Ein Paar, beide 54 Jahre alt, das zu dem Zeitpunkt mit dem Auto auf der Stuttgarter Straße unterwegs ist, kommt am Zebrastreifen zum Stehen. Bekanntlich staut sich der Verkehr von der Ampelanlage an der Einmündung in die Obere Bahnhofstraße her oft zurück. Das Paar beobachtet, wie drei Personen vom Adenauerplatz über den Zebrastreifen rennen. Der erste kommt, auf dem Gehweg angekommen, zu Fall. Oder wird eventuell zu Fall gebracht. Der erste Verfolger bearbeitet ihn sofort mit Fußtritten. Die Zeugen erschrecken über diese Beobachtung. Sie scheucht ihn aus dem Wagen. Er tut das auch, nähert sich den Schlägern und ruft „Es reicht!“.

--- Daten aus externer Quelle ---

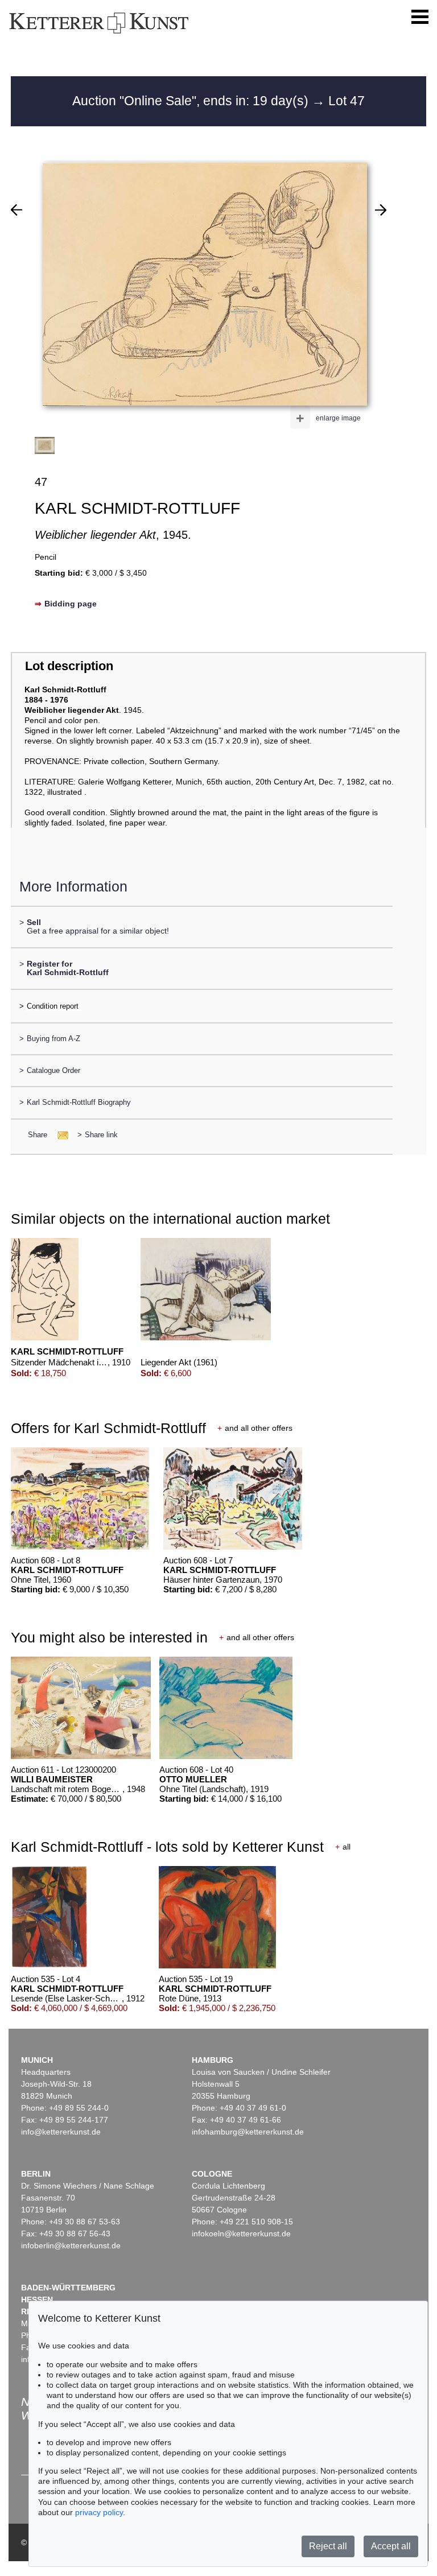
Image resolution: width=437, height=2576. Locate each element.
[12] (380, 210)
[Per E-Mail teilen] (59, 1134)
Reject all (328, 2546)
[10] (16, 210)
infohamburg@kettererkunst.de (248, 2131)
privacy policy (99, 2512)
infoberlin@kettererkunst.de (71, 2245)
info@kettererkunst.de (61, 2131)
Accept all (391, 2546)
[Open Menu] (420, 17)
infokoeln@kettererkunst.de (241, 2233)
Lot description (69, 666)
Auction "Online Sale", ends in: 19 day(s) (192, 100)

Er kann noch beobachten, dass einer der Beteiligten mit einem Tritt gegen das Gesicht des Gestürzten schlägt. Der in gekrümmter Haltung am Boden Liegende bleibt vor größerem Schaden bewahrt, da er sich die Hände schützend vors Gesicht hält. Dann ist es auch schon vorbei. Beide Täter machen sich auf und davon. Das heißt: Einer kehrt nochmals zurück. Der Zeugin wird himmelangst. Geht das brutale Zuschlagen weiter? Aber offenbar hat der Täter irgendetwas verloren. Mit einem Handy in der Hand sehen die Zeugen ihn davonlaufen. Die Richterin fordert den Zeugen auf, die Angeklagten zu mustern. Kann er die Beteiligten wiedererkennen? Er ist sich nicht ganz sicher, aber Yusuf könnte dabei gewesen sein.

Auch andere Passanten, die an diesem April-Nachmittag des Jahres am Adenauerplatz unterwegs waren, haben die Sache möglicherweise beobachtet. Aber bis die Polizei eintrifft, sind es nur noch drei Personen, die Angaben machen. Die anderen haben ihren Weg fortgesetzt. Dem im Auto vorbeikommenden Zeugenpaar ist bei der Aussage vor Gericht anzuspüren, dass ihre Beobachtung sie betroffen und traurig gemacht hat.

Und irgendwie wäre es vielleicht an der Zeit, dass die Angeklagten dazu etwas sagen. Auch die Vorsitzende Richterin empfindet so. Sie kündigt noch kurz das Programm des nächsten Verhandlungstages an. Und spricht die Verteidiger an: Ob es nicht an der Zeit wäre. Die sagen zu: Es wird an einem der nächsten Verhandlungstage Verteidigererklärungen im Namen der Angeklagten geben. Die Verhandlung wird in der nächsten Woche fortgesetzt.